Zimbabwe spiraling into its worst economic crisis in a decade

Spread This News

AFTER enduring through hyperinflation and economic crisis in 2008, Zimbabwe is yet again facing the fear of another round of hyperinflation as people ration basic necessities like bottled water and even beers.

The new finance minister, Mthuli Ncube stated the country is in middle-economy now who was also the one encouraging the apex banks to adopt cryptos and that digital assets could save country’s issues.

Zimbabwe has a history of economic crisis and hyperinflation. In 2008, the country has been hit with the second-highest hyperinflation in the recorded history with an estimated inflation rate of 79,600,000,000% in mid-November.

Now, yet again, Zimbabwe has plunged into its worst economic crisis in a decade. People are rationing basic items like bottled water and even beer. But the most worrying thing is the short supply of drugs and the health system of the country has already been on the brink of collapse for a long time.

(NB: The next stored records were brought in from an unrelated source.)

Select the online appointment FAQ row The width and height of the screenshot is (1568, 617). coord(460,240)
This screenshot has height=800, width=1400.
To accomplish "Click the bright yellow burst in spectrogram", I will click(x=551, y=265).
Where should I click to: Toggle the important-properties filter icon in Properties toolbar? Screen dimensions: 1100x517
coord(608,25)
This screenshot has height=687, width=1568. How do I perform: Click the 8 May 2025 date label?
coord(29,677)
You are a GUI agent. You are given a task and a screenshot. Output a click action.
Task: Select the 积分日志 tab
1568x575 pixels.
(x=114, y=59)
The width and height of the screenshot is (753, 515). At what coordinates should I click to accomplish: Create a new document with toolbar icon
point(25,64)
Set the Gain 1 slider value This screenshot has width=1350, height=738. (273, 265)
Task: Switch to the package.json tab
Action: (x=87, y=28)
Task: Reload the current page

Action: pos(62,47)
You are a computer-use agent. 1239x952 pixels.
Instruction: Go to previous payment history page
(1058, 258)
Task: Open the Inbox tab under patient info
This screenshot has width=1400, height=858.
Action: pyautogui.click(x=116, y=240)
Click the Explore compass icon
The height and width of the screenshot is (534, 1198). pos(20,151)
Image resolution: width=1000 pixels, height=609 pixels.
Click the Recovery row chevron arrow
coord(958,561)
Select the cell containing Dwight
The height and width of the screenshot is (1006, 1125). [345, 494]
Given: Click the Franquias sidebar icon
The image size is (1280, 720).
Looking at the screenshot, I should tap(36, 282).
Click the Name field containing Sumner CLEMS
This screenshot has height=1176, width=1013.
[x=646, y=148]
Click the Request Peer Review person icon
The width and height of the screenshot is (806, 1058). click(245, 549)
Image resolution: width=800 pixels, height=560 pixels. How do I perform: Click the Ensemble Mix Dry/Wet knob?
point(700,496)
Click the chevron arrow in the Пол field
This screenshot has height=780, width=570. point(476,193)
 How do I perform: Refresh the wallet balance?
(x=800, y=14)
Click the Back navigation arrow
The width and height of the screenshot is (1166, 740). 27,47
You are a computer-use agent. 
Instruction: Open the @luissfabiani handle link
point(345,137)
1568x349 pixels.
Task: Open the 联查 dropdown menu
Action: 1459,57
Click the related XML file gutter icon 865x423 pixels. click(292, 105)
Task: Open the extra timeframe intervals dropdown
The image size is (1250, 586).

A local media channel quoted a citizen, “I bought these same allergy pills for a dollar last week, today they are $13.” The shortage of medicines is described as “severe” by the country’s Retail Pharmacists Association.

Many are fearing that the current crisis could spiral into a decade old like collapse when the plastic bags of 100-trillion Zimbabwe dollar banknotes were not enough to buy basic groceries.

Since 2008, the country has been relying on US dollars to conduct daily transactions. Now, due to soaring US dollar rates in the black market, it is becoming hard for the people to stock up on inventories.

Last week, finance and economic minister prof. Mthuli Ncube has announced that after taking into account the large informal sector and rebasing the gross domestic product, the country is middle-income economy now.

Just a few days back, he also tried to reassure the public that their money would be safe in the banks as a legal instrument will be placed in order to ensure their accounts aren’t raided by the government as happened in 2008.

This could be an opportunity for the cryptocurrency market to create a presence in the severely crashing economy. In mid-September, Ncube himself has stated that investing in cryptocurrencies can solve the issue of ongoing crisis in the country.

However, not long back, Zimbabwe’s central bank banned the banks and financial institutions to deal with businesses engaged in cryptos. In response, Golix, a crypto exchange filed a complaint. The High Court lifted the ban enabling the crypto activities to resume in the country.